Extending DICE
Adding your own web scraper
The task of adding a web scraper of your own can really run the gamut of difficulty. It really depends on the complexity of the resource from which you are acquiring documents. While this guide is meant to be helpful to a very broad purpose, please make sure that you are not breaking any laws while scraping. Many sites do not allow scraping without exceptions and others may require express permission. The authors of DICE encourage you to use discretion and good judgement.
Wikipedia is provided as an example. Example code can be found in <DICE>/database-specific/wikipedia.
To get access to DICE library functions, add an import statement like the following:
sys.path.insert(0, "%s/../../lib" % os.path.dirname(sys.argv[0])) import dice
DICE module ~ common functions
dice.associate_document_with_concept(concept, term, document_identifier)
Write the given concept, term, and document_identifier to a csv file so that we can keep track in the extract step of what concepts and terms introduced a document into the dataset.
A document_identifier can appear multiple times in the pairing document.
dice.check_pairing_doc_exists()
Provides an way to error out if the pairing document is not present
Returns: | True if present, False otherwise |
---|
dice.gen_document_terms_map(database_prefix=’-‘)
generate a map of terms associated with each document.
Params : | database_prefix: e.g. “wikipedia-“ |
---|
This function will look through _DICE_CONCEPT_TERM_DOCUMENT_PAIRINGS to find entries relevant to the database given by database_prefix.

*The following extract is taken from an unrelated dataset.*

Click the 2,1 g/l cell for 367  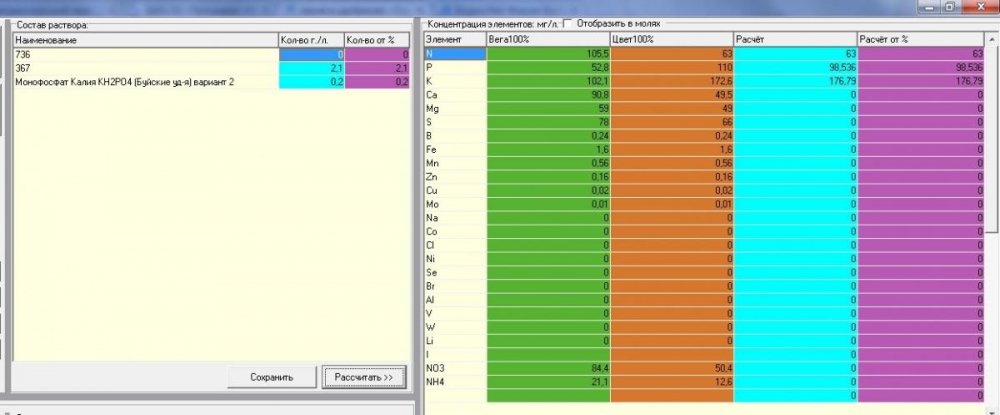(311, 68)
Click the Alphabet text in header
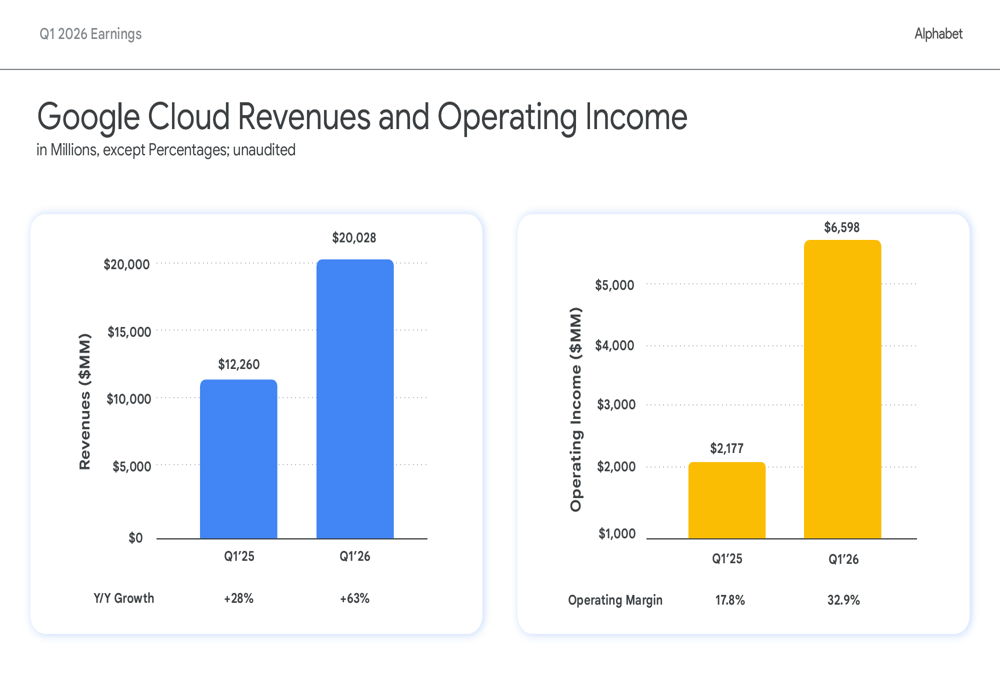Image resolution: width=1000 pixels, height=685 pixels. (938, 34)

Returns: | document_terms: a dictionary
|
---|
dice.get_concept()
Return the concept for the current run
dice.get_default_delay()
Return how long to wait in between downloading articles
Returns: | 1 |
---|
dice.get_term()
Return the term for the current run
dice.start_NER_server(port=8080)
Calls a wrapper script to start up Stanford NER in the background
dice.url_escape_query(term)
If the term given has spaces, wrap the term in double quotes. Next, run the term though urllib2.quote.
The value returned is useful for submitting an escaped value to a form.